[In einem Datensatz enthaltene Einträge]
━━━━━━━━
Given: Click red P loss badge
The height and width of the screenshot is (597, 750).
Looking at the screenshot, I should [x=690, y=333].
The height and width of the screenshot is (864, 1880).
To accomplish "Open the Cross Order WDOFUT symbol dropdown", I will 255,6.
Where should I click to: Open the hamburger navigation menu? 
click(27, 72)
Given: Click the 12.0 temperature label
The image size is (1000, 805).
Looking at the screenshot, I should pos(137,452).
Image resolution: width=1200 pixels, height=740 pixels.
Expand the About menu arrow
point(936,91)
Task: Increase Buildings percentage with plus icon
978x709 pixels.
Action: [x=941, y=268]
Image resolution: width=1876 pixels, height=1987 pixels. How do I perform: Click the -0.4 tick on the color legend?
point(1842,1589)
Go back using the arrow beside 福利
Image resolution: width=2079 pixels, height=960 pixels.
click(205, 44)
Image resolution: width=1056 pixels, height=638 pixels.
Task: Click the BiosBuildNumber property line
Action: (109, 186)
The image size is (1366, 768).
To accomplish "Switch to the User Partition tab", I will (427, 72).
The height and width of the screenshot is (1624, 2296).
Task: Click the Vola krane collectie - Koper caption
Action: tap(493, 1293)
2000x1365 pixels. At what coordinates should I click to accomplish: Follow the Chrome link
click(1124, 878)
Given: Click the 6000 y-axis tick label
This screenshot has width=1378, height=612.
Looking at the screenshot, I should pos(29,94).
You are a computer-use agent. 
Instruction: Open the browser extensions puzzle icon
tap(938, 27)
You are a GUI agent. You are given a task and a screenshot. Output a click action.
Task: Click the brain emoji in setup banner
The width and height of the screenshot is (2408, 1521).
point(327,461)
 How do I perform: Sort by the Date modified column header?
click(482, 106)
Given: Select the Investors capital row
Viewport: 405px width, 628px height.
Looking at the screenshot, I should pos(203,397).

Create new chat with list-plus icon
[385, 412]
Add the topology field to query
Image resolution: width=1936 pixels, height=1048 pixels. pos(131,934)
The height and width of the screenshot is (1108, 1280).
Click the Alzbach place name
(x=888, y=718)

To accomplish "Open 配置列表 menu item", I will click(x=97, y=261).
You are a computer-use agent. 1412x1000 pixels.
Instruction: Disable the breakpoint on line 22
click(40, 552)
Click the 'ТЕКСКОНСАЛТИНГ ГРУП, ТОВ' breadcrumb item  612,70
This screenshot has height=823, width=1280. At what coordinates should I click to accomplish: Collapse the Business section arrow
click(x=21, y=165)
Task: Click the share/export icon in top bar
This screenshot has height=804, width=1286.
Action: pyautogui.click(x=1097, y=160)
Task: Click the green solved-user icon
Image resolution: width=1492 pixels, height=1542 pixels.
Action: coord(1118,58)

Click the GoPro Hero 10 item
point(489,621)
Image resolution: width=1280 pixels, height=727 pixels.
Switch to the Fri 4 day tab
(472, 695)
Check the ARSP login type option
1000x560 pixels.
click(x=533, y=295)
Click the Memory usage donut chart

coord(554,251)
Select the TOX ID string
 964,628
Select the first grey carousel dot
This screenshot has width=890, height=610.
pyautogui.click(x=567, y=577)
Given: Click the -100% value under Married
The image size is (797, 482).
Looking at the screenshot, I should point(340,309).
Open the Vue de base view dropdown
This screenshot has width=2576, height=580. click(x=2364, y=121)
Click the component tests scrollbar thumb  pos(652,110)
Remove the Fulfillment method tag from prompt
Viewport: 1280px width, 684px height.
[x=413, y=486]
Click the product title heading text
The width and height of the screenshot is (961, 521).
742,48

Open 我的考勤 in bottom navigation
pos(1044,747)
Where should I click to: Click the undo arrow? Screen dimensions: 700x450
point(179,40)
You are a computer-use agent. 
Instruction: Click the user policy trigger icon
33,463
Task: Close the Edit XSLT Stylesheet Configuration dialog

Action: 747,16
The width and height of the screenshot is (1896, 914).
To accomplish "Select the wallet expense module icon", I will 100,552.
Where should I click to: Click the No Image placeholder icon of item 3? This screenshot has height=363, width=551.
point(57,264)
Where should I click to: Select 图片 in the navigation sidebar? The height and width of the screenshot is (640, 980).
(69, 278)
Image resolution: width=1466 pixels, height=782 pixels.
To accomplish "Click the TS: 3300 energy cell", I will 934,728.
━━━━━━━━
*AUFGABENZIEL:* Kannst du den Abschnitt der Auflistung vom Anfang bis einschließlich der Zeile mit „point(936,91)“ als zweispaltige CSV mit den Spalten „eingabe“ und „ausgabe“ formatieren? Jede Zeile soll einen Text mit seiner Antwort enthalten, beide in Anführungszeichen und mit Leerzeichen statt Zeilenumbrüchen.

*LÖSUNG:*
eingabe,ausgabe
"Given: Click red P loss badge The height and width of the screenshot is (597, 750).","Looking at the screenshot, I should [x=690, y=333]."
"The height and width of the screenshot is (864, 1880). To accomplish ""Open the Cross Order WDOFUT symbol dropdown"",","I will 255,6."
"Where should I click to: Open the hamburger navigation menu?","click(27, 72)"
"Given: Click the 12.0 temperature label The image size is (1000, 805).","Looking at the screenshot, I should pos(137,452)."
"Image resolution: width=1200 pixels, height=740 pixels. Expand the About menu arrow","point(936,91)"